Entrepreneurs worried that higher minimum wage will bankrupt businesses
The Dutch Senate is considering a bill by the PvdA and GroenLinks to establish an hourly minimum wage instead of a monthly minimum wage. This would mean that people who work more hours earn more. Entrepreneurs fear the higher wage costs will cause business closures and launched a petition calling for lower employers’ costs, the Financieele Dagblad reports.
The Eerste Kamer, the Dutch Senate, will debate the proposal by parliamentarians Barbara Kathmann (PvdA) and Senna Maatoug (GroenLinks) on Tuesday. They want to calculate the minimum wage per hour instead of the current fixed monthly amount and base it on a 36-hour work week instead of a 38-hour one from the beginning of 2024.
At the start of this year, the minimum wage increased by 10.14% to 1,934.40 euros per month. The amount is based on a 38-hour work week. In practice, minimum wage earners get 1,934.40 euros per month whether they work 36 or 40 hours a week. If the Eerste Kamer approves the GroenLinks and PvdA proposal, someone who works 40 hours a week will receive 2,149.33 euros per month, over 10 percent more than is currently the case.
That is too much, according to shopkeepers, hairdressers, and security companies who will protest at the Eerste Kamer during the debate on the proposal. “We are already spending considerably more on rent, purchasing, and energy. And now there are the explosively rising minimum wages. Lately, my margin and income have dropped by 5 to 10 percent. And that is without the effects of the minimum hourly wage,” Martin Groen of Groen Bloemsierkunst in Wokrum said to FD.

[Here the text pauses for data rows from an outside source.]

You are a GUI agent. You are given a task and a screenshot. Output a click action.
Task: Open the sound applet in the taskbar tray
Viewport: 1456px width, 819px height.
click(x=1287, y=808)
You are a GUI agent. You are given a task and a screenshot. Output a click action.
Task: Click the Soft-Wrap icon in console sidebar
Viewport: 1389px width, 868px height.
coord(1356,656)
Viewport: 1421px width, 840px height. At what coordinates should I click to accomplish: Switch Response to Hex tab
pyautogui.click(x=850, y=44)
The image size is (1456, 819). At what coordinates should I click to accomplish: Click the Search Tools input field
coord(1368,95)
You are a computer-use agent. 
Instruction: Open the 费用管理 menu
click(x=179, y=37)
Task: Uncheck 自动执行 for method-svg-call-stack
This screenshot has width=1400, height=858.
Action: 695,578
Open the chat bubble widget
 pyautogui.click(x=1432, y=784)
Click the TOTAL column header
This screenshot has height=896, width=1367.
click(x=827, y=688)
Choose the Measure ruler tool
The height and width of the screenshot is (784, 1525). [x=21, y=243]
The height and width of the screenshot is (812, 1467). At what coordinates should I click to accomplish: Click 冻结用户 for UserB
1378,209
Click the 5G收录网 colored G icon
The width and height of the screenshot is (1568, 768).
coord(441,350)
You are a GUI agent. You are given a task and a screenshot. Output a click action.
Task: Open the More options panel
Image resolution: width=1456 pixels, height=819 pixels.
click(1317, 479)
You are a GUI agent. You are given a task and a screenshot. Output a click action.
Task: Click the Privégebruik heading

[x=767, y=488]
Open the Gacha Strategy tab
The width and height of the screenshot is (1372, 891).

Twenty sector organizations will submit a petition against the hourly minimum wage on Tuesday. They fear that the increase in minimum wage will result in the entire wage structure having to be revised. “The distance with the higher wage scales is becoming too small,” said Jeroen Dijken, director of policy at retailers’ organization Inretail. “So those scales must also be raised.” The sector organizations also worry about the affordability of the higher minimum wages, they said in their petition, warning that “independent entrepreneurs and jobs will disappear.”
The sector organizations advocate for a phased introduction of the hourly minimum wage, combined with a structural reduction in employers’ costs. They suggest decreasing the employers’ contribution to social benefits.
PvdA parliamentarian Kathmann acknowledged that entrepreneurs are facing higher costs. But that can’t stand in the way of a fair law, she said. “The lower end of the labor market has not seen its position improve for a long time.”
Trade union FNV agrees with the parliamentarian. “Boohoo,” Zakaria Boufangacha of the FNV said to the FD about the petition. “What the employers are actually saying is that their employees can’t earn an income that they can live on. And that despite the fact that these are often thriving companies.”